Construction and early years From Jacksonville west to Lake City, the Florida Central and Western Railroad was first built by the
Florida, Atlantic and Gulf Central Railroad (not to be confused with the
Florida Gulf and Atlantic Railroad, the current operator of the line). The Florida, Atlantic and Gulf Central Railroad (FA&GC) was chartered on January 24, 1851 by Abel Seymour Baldwin (the namesake of
Baldwin, Florida) and construction began at Lake City in 1857. During the
Civil War, the railroad figured in the
Battle of Olustee when Union Brigadier General
Truman Seymour led troops west toward Lake City along the line, destroying the junction at
Baldwin, and then engaging Confederate troops near
Olustee Station. The tracks and junction were rebuilt after the war, but the railroad defaulted on its payments to the Florida
Internal Improvement Fund. The Pensacola and Georgia Railroad was chartered in January 1853, and was to be built east from
Pensacola, Florida, but instead started at Tallahassee and was built east. It reached
Lake City, Florida in 1860 where it connected to the Florida, Atlantic and Gulf Central. The P&G also built a short branch from
Drifton north to
Monticello. In 1855, the P&G also took over the
Tallahassee Railroad, which ran south from Tallahassee to the port at
St. Marks, Florida on the
Gulf of Mexico. The P&G then built from Tallahassee west to four miles (6 km) short of
Quincy, stopping in 1863 in the middle of the
American Civil War.
George W. Swepson, a notorious
scalawag, purchased both the P&G and the FA&GC in 1868. After renaming the FA&GC the
Florida Central Railroad, set his carpetbagger protégé,
Milton S. Littlefield, a former Union general known as the "Prince of Carpetbaggers", loose in Tallahassee to buy, cheat, and otherwise defraud Florida legislators in order to obtain a new charter for a railroad that Littlefield promised would be extended west from Quincy to
Pensacola.

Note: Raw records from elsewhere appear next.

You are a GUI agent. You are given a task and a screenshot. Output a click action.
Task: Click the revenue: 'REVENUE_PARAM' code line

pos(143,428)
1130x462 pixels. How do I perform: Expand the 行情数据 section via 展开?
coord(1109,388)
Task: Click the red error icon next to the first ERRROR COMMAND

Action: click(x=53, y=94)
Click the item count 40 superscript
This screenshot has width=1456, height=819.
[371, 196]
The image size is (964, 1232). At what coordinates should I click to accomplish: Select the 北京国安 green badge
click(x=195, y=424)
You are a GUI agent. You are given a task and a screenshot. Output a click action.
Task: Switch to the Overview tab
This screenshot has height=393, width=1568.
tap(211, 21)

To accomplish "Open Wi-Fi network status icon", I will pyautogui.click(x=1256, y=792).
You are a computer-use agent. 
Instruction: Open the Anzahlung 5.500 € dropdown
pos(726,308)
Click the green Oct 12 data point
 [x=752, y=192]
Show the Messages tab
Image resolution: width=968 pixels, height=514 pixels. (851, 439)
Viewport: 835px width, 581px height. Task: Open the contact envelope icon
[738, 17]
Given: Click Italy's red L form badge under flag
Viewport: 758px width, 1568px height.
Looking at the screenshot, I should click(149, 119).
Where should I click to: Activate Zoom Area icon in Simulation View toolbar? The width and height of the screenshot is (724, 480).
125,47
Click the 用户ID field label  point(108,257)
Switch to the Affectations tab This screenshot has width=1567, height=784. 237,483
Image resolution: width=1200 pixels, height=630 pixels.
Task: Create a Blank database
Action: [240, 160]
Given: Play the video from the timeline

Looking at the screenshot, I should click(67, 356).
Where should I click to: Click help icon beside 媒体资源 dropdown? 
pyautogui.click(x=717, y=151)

The Tallahassee Subdivision was notably used by the Seaboard Air Line for passenger service from Jacksonville to
New Orleans, which was operated jointly with the
Louisville and Nashville Railroad. This daily passenger service was known as the
New Orleans-Florida Express and the
New Orleans-Florida Limited before being renamed the
Gulf Wind in 1949. In addition to passenger service, the line also carried two daily Red Ball freight trains and a local freight train six days a week round-trip from Baldwin to Tallahassee in the 1950s. A through freight train also ran from Tallahassee to Chattahoochee daily at the time. The line was busy enough in the 1950s to warrant the installation of
Centralized traffic control along the Tallahassee Subdivision from Baldwin to a point just west of Tallahassee.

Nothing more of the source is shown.